BIKE: Roads Gone Wild

Mike Dahmus mdahmus
Tue Dec 7 13:46:02 PST 2004


Bob Farr wrote:

> Mike Dhamus wrote:
>
>> Patrick Goetz wrote:
>>
>>> Bob Farr wrote:
>>>
>>>>> From WIRED on-line:
>>>>
>>>>
>>>>
>>>> http://www.wired.com/wired/archive/12.12/traffic_pr.html
>>>> Roads Gone Wild
>>>> No street signs. No crosswalks. No accidents. Surprise: Making 
>>>> driving seem more dangerous could make it safer.
>>>>
>>>>
> (SNIP)
>
>> (if your argument is that we should immediately somehow rebuild the 
>> suburbs so that intersections are frequently spaced and design speeds 
>> much lower, then please just say so and spare me the trouble of 
>> bothering with a response from the land of the World As It Actually 
>> Exists).
>>
>> - MD
>
>
> Actually, that's exactly where I was going with it.
>
> Another quote from the referenced article:
> "
> Instead of widening congested highways, New Jersey's DOT is urging 
> neighboring or contiguous towns to connect their secondary streets and 
> add smaller centers of development, creating a series of linked 
> minivillages with narrow roads, rather than wide, car-choked highways 
> strewn with malls. "The cities that continue on their conventional 
> path with traffic and land use will harm themselves, because people 
> with a choice will leave," says Lockwood. "They'll go to places where 
> the quality of life is better, where there's more human exchange, 
> where the city isn't just designed for cars. The economy is going to 
> follow the creative class, and they want to live in areas that have a 
> sense of place. That's why these new ideas have to catch on. The folly 
> of traditional traffic engineering is all around us."
> "
> -- 
> Bob Farr (living in the real world, but holding out for better)
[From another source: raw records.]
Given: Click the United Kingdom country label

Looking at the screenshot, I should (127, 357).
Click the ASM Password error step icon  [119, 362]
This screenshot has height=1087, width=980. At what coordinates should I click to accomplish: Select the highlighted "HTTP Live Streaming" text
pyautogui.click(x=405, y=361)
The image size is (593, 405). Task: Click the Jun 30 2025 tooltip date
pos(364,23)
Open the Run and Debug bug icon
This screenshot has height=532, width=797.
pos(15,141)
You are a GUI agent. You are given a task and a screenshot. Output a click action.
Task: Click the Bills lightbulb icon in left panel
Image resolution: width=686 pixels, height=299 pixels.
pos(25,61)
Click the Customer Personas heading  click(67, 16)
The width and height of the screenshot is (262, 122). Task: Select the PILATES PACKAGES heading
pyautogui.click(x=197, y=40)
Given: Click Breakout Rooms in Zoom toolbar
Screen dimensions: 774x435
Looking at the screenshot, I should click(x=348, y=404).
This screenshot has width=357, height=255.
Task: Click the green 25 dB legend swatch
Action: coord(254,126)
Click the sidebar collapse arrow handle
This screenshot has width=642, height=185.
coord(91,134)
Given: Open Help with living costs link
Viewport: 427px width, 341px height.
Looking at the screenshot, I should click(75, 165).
I eagerly await your plans to connect Leander, Cedar Park, Round Rock, 
Pflugerville, etc. to central Austin via these wonderful new narrow 
roads. I'm assuming you're using some kind of unreleased wormhole 
technology, since of course, all possible routes operating in the 
existing (boring 3-dimensional) space are already covered with 
neighborhoods and parking lots and whatnot.